*Exercice proposé*
Compte les lignes des entrées ci-dessous qui contiennent la chaîne « pixels ». Donne seulement ce nombre.

========

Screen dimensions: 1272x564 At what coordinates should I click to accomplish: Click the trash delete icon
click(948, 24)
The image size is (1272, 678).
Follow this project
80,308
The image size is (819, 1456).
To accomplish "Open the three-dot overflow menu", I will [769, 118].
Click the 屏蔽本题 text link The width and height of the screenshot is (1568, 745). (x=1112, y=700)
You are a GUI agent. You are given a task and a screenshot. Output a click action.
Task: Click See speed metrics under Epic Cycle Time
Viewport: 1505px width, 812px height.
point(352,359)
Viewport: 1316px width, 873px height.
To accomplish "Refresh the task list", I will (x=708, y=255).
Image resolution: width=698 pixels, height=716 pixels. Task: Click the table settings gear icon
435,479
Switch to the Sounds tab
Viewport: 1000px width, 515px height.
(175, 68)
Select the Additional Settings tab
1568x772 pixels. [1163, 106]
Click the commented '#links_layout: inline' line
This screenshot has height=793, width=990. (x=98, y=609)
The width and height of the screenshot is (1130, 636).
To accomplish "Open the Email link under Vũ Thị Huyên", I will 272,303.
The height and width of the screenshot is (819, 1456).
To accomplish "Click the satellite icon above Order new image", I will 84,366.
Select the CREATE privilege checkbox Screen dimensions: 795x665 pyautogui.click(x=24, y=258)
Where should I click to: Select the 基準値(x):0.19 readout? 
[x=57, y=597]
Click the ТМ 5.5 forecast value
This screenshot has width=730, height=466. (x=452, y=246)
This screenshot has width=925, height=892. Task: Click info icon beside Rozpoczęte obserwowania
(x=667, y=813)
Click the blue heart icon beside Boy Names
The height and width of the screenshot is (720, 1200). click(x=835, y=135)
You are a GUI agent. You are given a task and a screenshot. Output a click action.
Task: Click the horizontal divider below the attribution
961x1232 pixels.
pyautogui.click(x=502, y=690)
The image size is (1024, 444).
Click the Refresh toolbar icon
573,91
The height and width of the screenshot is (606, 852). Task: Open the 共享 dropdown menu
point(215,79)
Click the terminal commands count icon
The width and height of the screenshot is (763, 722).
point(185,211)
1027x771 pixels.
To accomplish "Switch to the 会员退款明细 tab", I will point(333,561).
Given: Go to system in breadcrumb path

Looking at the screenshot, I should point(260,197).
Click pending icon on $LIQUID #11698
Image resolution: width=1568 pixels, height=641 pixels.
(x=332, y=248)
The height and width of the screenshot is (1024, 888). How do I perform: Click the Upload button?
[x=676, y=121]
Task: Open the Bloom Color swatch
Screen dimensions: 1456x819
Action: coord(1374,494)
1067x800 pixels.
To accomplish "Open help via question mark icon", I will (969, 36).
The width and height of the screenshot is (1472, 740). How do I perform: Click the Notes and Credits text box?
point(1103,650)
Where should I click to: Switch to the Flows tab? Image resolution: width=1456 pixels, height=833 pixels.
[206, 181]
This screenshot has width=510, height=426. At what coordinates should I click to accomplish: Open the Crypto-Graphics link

========

*Corrigé*
7